City leaders have long said that taxi drivers are vital to the tourist industry - usually, the driver is the first person a visitor to the city meets.
However, leaders have also long questioned the condition of the taxi fleet.
For the past year, the city had been working on new regulations that would require credit card machines, security cameras, GPS units and a mandate that no cab be older than 10 years.
Those regulations went into effect on August 20 after being approved by a federal judge.
"The industry is not against improved conditions. This is a classic case of over regulation. The city is trying to do too much, too fast, and most of the drivers can't afford it," said Ike Spears, an attorney for the taxi industry.
Most drivers would have to buy a new cab based on the mandate, Spears said, and the drivers cannot get comprehensive insurance.
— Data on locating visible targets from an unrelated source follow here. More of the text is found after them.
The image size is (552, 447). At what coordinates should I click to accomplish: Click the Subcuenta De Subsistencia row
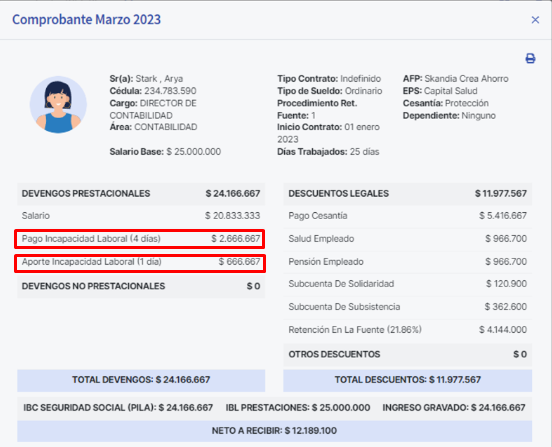point(407,307)
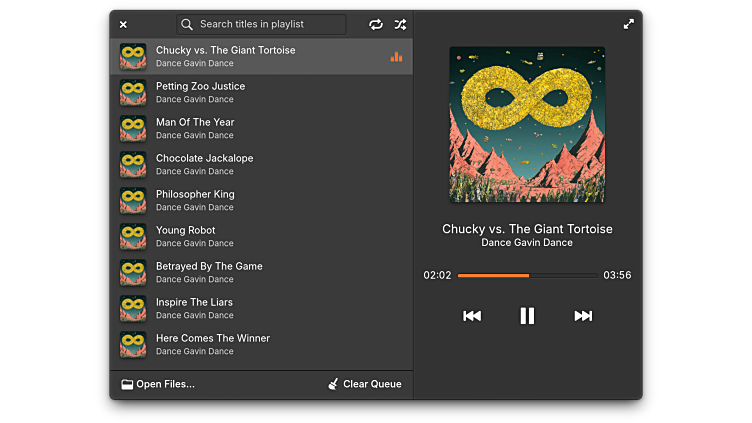Seek on the track progress bar
Viewport: 752px width, 423px height.
pos(527,275)
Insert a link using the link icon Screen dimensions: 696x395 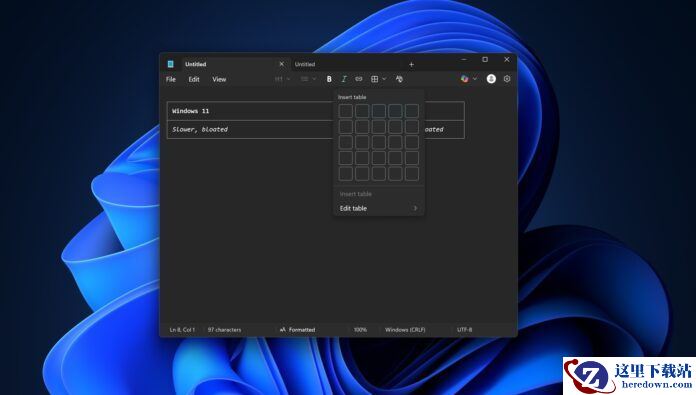pos(359,79)
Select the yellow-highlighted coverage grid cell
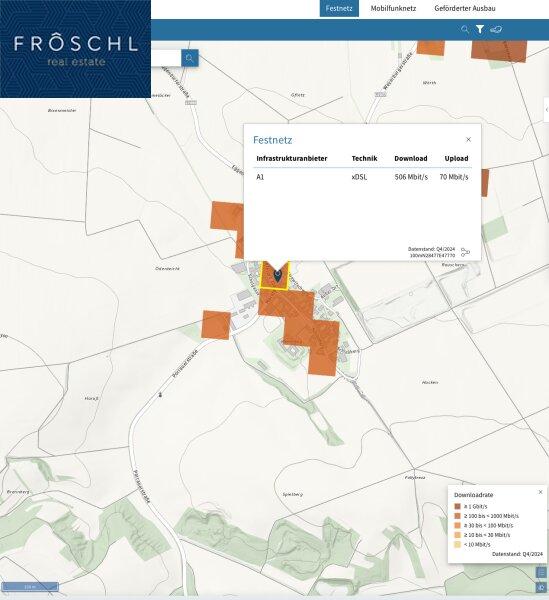 [x=274, y=275]
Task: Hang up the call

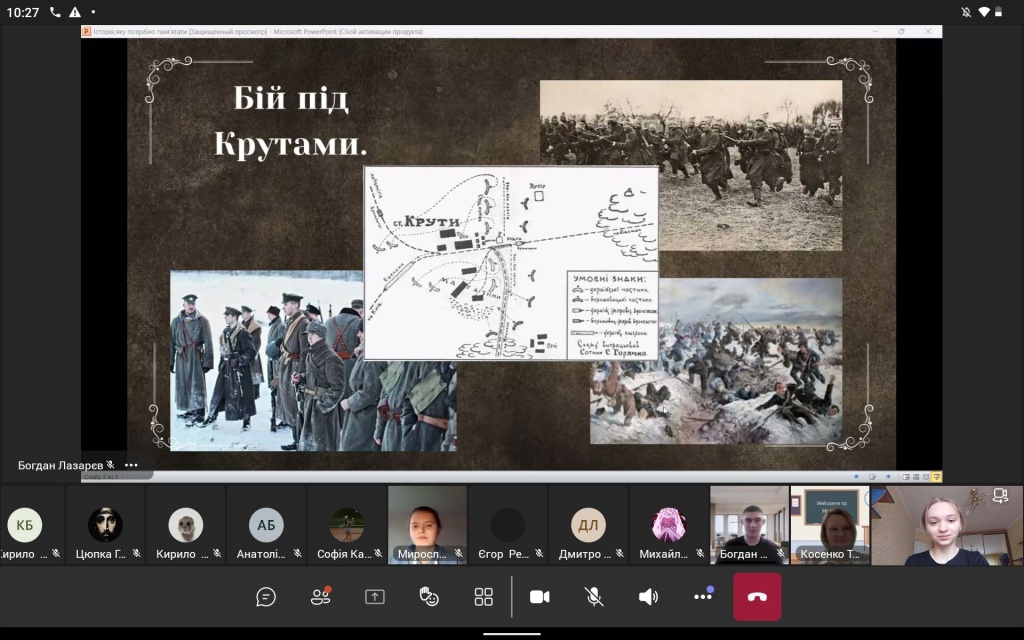Action: 757,597
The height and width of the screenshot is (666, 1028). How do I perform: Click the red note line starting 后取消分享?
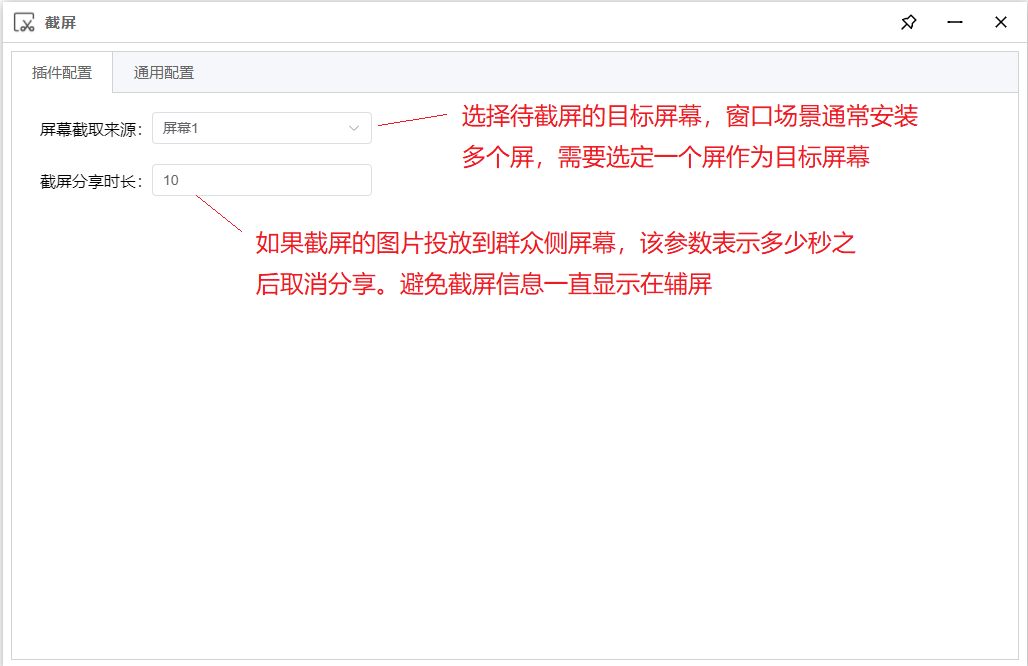click(483, 284)
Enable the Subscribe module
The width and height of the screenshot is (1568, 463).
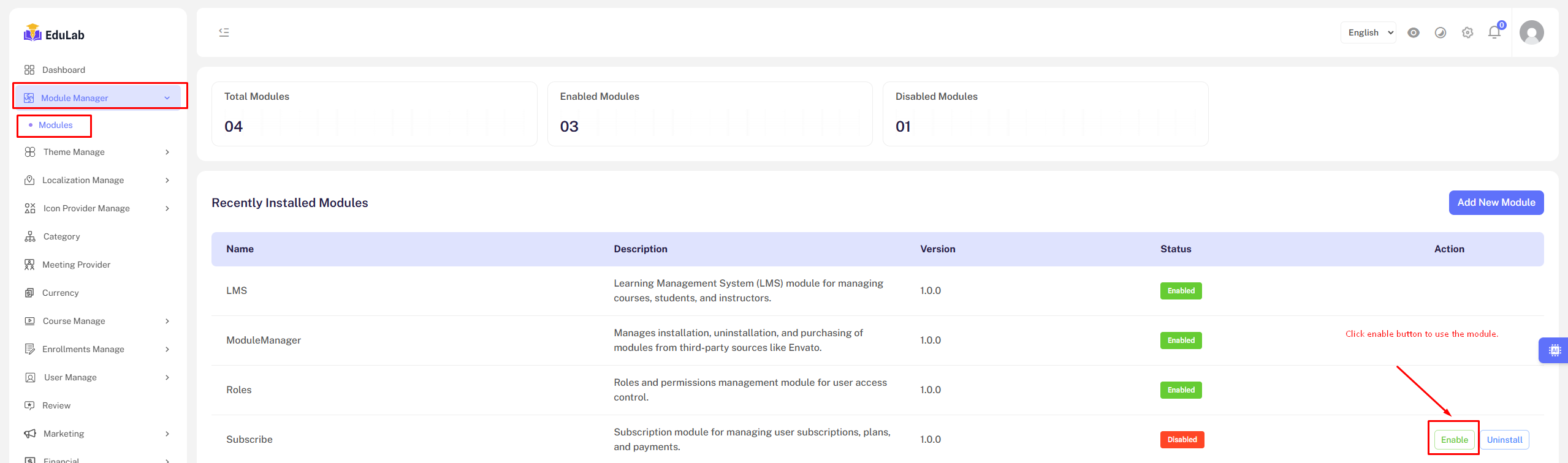(x=1453, y=440)
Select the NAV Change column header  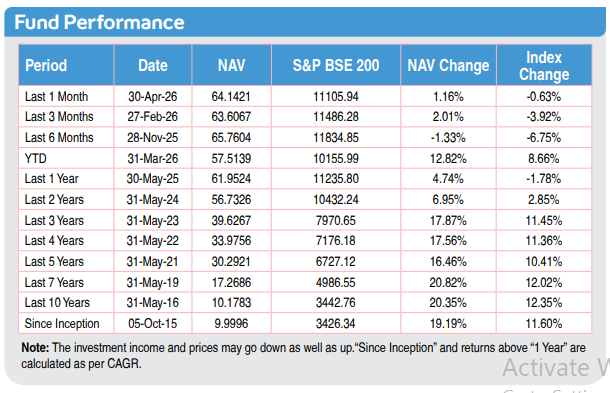[x=448, y=65]
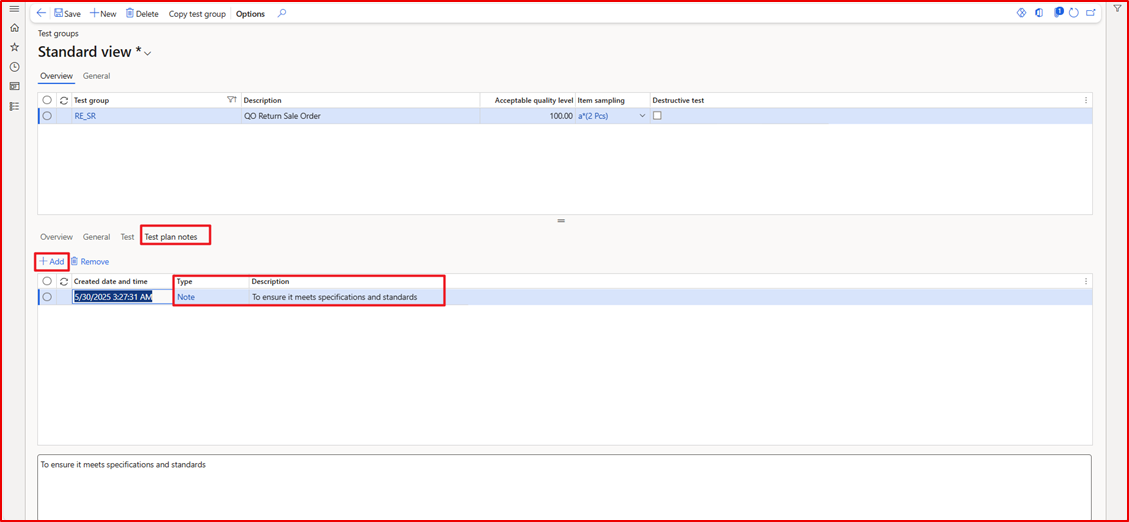Expand the Item sampling dropdown
1129x522 pixels.
(x=642, y=116)
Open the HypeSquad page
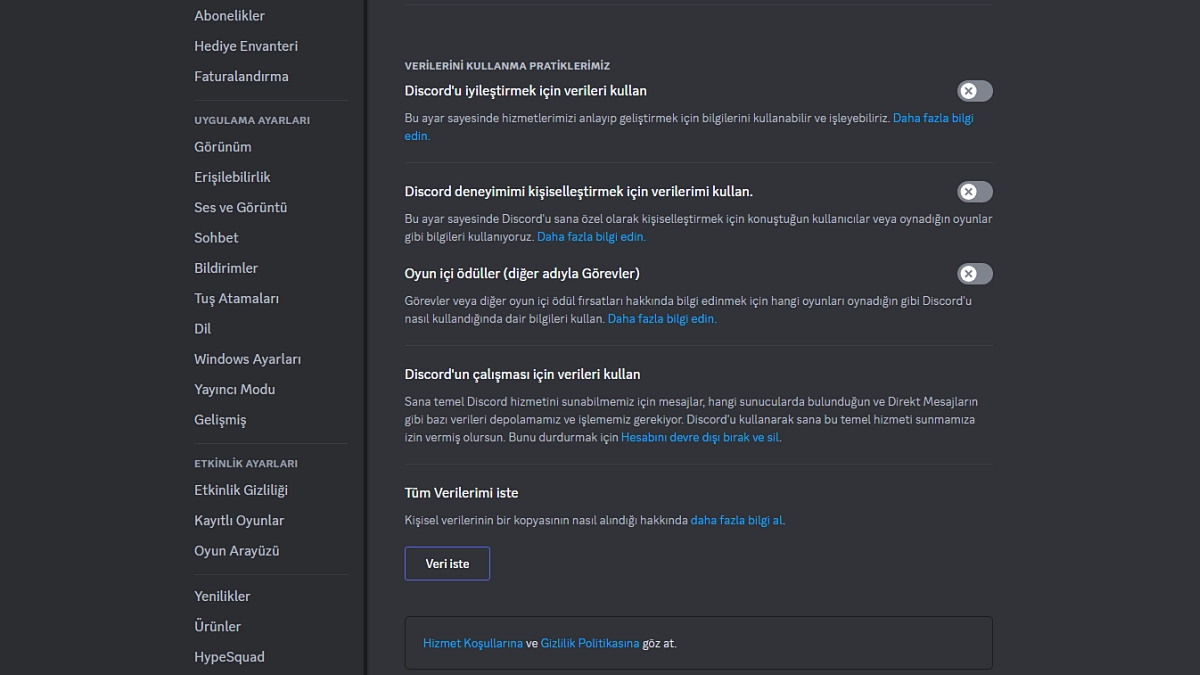The height and width of the screenshot is (675, 1200). pos(229,657)
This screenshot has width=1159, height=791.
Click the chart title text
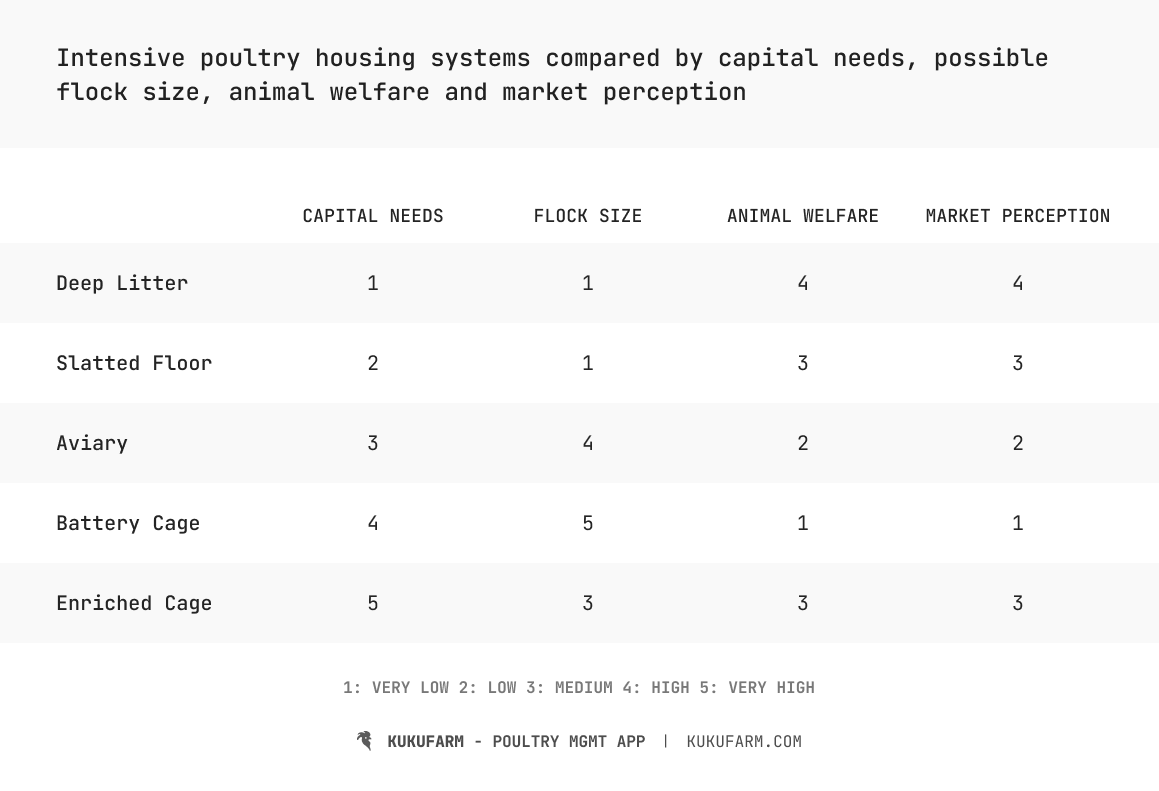[x=552, y=75]
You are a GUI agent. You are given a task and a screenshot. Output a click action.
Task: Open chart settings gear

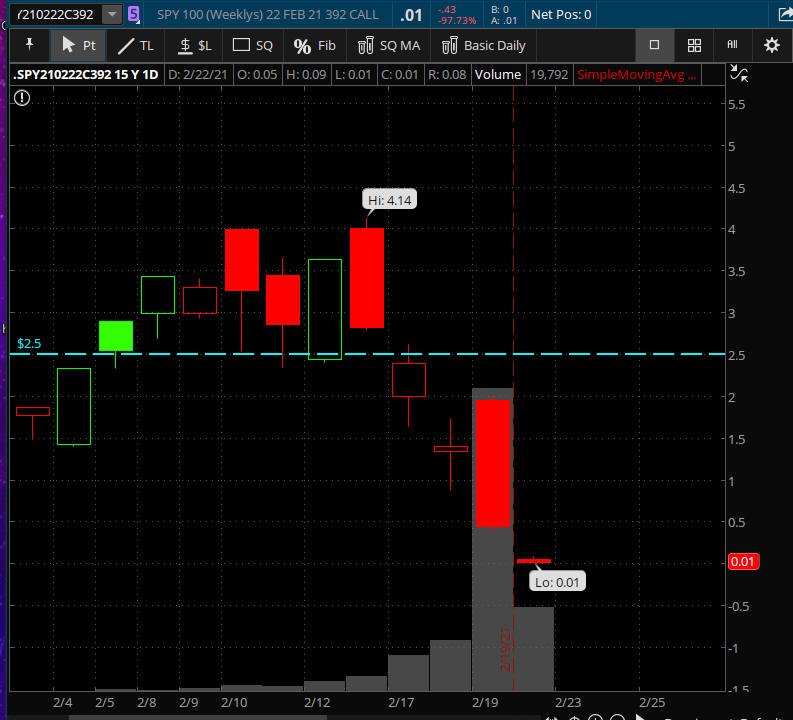(x=771, y=46)
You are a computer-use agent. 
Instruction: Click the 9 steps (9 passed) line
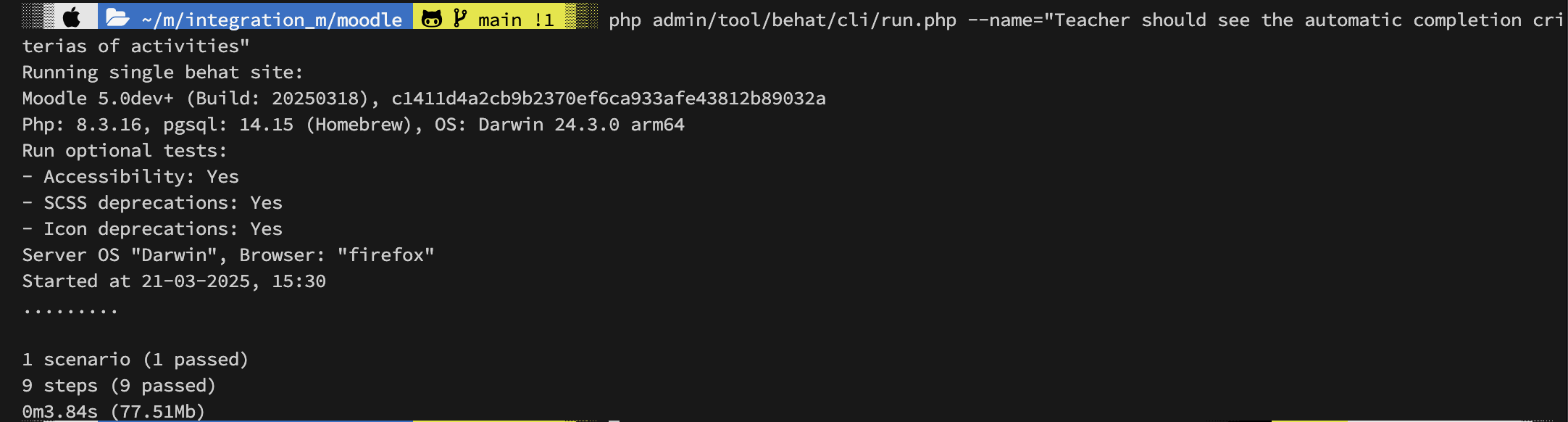point(119,386)
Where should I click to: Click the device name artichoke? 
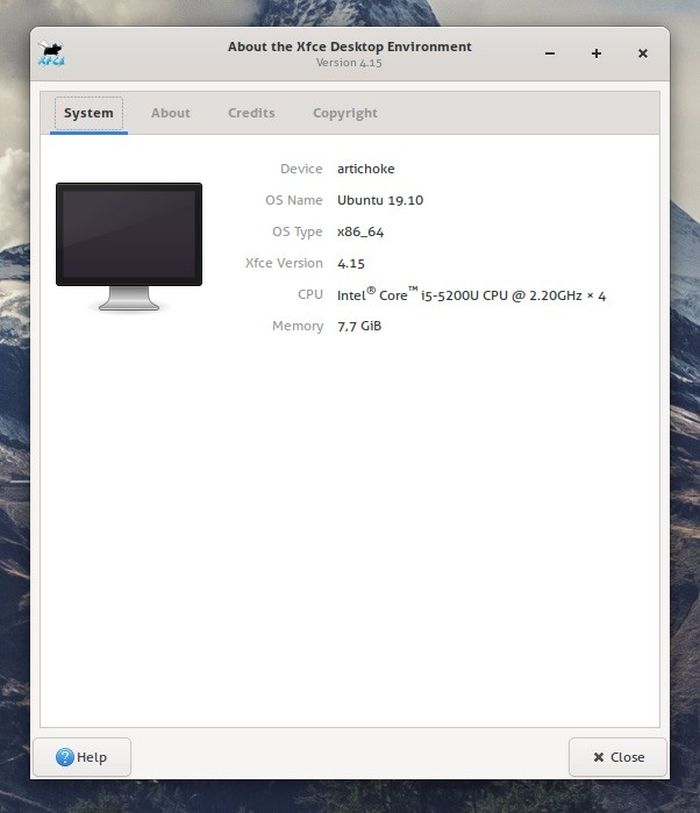pyautogui.click(x=366, y=169)
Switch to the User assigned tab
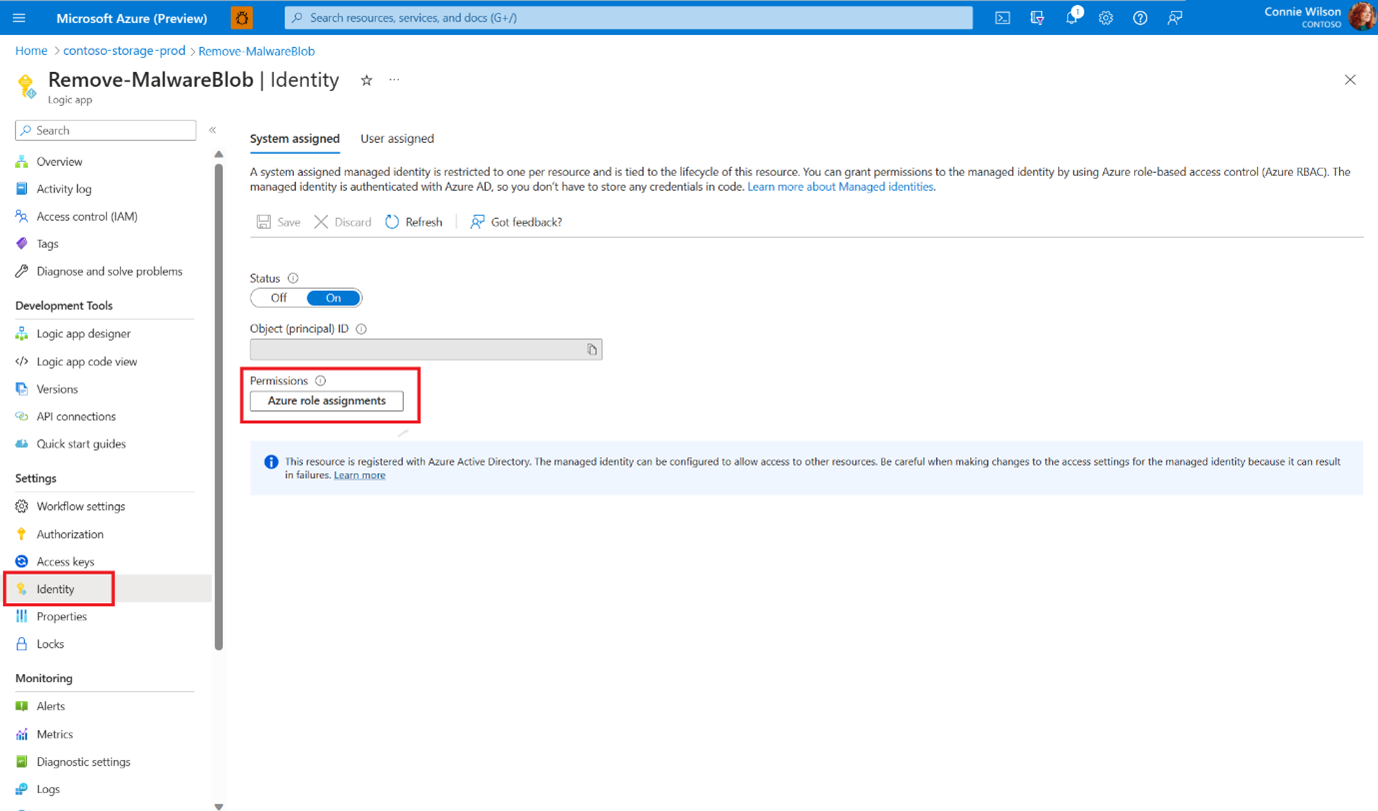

So, if the cab gets hit, the driver is out of pocket, he said.
The profit margin for drivers is extremely slim, he said.
A "sick-out" was held on Tuesday, in which some drivers did not go to work.
On Thursday, drivers brought their protest to City Hall. From 10 a.m. to 1 p.m, cabbies circled around the building.
"We need extra time. We have made a formal request to the City Council and the mayor for a six month reprieve, which would give most of the industry an opportunity to come into compliance," Spears said.
Some drivers that have followed the regulations said that the city's taxi fleet will be in line with other major cities.